Extracted records
*-*-*

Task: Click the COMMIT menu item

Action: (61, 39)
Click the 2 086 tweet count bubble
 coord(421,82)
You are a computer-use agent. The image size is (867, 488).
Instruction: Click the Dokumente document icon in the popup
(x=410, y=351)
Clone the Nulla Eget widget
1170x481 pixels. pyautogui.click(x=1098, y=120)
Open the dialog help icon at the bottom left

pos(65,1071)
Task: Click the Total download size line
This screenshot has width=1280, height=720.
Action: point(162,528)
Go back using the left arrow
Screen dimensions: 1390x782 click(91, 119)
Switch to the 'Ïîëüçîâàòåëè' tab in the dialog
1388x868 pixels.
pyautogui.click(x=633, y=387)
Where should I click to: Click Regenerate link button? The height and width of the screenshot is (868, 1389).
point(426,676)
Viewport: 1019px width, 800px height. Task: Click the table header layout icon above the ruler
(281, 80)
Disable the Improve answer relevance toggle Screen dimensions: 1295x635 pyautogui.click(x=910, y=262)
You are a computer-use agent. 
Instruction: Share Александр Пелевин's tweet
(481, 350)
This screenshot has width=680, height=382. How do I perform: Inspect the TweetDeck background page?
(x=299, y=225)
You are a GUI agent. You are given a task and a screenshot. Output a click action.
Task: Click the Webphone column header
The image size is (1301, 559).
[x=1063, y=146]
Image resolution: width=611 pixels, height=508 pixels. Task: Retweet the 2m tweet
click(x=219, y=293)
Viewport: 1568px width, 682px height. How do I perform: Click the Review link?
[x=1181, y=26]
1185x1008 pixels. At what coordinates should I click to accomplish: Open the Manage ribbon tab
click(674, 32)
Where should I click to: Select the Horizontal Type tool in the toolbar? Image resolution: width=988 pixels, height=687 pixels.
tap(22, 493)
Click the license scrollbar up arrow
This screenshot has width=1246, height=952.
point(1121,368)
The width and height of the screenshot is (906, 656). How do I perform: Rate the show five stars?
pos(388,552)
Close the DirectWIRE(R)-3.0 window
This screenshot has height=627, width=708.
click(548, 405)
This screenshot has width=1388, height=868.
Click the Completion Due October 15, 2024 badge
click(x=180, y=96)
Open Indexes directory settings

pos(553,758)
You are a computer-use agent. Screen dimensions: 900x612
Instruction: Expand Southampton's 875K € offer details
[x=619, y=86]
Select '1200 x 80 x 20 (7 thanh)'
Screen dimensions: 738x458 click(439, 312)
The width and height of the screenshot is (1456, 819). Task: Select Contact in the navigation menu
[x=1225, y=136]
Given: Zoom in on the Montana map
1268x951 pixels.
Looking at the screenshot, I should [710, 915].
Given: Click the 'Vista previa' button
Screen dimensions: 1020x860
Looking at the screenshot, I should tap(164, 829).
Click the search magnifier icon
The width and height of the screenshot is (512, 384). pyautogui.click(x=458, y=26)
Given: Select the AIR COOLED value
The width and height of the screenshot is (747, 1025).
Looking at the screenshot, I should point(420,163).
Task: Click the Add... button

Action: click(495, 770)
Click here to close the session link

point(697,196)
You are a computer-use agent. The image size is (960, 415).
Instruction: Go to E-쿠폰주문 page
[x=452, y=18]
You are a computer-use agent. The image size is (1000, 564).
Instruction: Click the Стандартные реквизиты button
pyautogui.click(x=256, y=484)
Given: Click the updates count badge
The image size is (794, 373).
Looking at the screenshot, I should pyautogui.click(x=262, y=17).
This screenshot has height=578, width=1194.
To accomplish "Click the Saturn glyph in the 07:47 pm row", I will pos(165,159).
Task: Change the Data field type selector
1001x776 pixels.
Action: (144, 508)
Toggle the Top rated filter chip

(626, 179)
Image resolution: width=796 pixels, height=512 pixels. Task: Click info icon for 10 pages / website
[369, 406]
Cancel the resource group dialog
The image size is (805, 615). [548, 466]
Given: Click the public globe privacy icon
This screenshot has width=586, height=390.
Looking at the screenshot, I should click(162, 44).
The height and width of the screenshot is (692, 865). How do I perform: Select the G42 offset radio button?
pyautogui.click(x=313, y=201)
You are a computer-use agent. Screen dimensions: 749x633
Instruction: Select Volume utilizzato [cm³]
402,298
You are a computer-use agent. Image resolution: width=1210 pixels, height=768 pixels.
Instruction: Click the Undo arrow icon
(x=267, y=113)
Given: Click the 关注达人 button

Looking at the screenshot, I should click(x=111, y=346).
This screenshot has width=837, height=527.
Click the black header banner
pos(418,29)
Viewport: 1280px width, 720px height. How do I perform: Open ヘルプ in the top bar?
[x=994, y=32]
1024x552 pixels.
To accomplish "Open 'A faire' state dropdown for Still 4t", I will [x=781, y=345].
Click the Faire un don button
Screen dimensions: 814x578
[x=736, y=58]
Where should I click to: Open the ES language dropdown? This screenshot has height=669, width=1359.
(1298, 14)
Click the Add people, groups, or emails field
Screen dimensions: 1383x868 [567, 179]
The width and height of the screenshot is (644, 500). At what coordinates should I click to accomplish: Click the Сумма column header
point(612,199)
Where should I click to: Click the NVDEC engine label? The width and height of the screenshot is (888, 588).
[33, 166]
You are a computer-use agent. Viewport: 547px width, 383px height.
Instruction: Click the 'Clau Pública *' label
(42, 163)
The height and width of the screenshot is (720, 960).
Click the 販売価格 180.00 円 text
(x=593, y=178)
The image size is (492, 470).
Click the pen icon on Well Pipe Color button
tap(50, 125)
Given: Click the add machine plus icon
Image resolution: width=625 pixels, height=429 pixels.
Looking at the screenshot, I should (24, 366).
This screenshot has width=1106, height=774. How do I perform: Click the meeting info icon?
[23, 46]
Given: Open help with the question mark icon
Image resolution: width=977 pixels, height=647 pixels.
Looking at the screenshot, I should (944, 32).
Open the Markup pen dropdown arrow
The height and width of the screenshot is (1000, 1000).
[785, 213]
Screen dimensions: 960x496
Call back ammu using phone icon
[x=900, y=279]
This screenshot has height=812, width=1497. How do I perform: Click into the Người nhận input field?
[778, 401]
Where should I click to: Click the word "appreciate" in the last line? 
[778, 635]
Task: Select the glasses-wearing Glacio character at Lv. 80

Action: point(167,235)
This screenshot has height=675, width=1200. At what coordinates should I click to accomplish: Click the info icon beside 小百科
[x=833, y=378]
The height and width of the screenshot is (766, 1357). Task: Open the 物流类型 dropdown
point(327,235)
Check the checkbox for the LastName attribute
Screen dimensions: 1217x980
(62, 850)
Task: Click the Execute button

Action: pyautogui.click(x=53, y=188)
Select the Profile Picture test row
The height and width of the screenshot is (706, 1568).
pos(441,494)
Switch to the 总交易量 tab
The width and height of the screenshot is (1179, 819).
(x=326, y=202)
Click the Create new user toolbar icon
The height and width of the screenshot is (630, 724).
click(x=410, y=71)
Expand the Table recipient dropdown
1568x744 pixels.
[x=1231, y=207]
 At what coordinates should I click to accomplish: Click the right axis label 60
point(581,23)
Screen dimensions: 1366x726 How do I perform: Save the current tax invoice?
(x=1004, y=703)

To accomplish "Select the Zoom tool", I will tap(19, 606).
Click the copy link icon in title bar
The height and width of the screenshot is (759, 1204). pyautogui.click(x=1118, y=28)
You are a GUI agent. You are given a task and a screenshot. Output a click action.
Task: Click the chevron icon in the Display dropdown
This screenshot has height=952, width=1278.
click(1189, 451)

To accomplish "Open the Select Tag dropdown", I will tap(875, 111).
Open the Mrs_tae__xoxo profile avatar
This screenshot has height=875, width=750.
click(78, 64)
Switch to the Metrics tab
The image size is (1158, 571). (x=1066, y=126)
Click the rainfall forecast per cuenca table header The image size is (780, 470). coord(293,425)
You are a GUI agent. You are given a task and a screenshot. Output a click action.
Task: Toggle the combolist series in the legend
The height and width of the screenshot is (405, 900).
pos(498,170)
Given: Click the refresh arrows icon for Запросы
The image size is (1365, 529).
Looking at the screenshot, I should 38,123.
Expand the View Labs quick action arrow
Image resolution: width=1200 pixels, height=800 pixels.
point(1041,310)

*-*-*

YOUR OBJECTIVE
Take the lines above from the one containing "Where should I click to: Select" down to the one containing "This screenshot has width=1388, height=868.", and transcribe them exactly, both ends included.

TASK SOLUTION
Where should I click to: Select the Horizontal Type tool in the toolbar? Image resolution: width=988 pixels, height=687 pixels.
tap(22, 493)
Click the license scrollbar up arrow
This screenshot has width=1246, height=952.
point(1121,368)
The width and height of the screenshot is (906, 656). How do I perform: Rate the show five stars?
pos(388,552)
Close the DirectWIRE(R)-3.0 window
This screenshot has height=627, width=708.
click(548, 405)
This screenshot has width=1388, height=868.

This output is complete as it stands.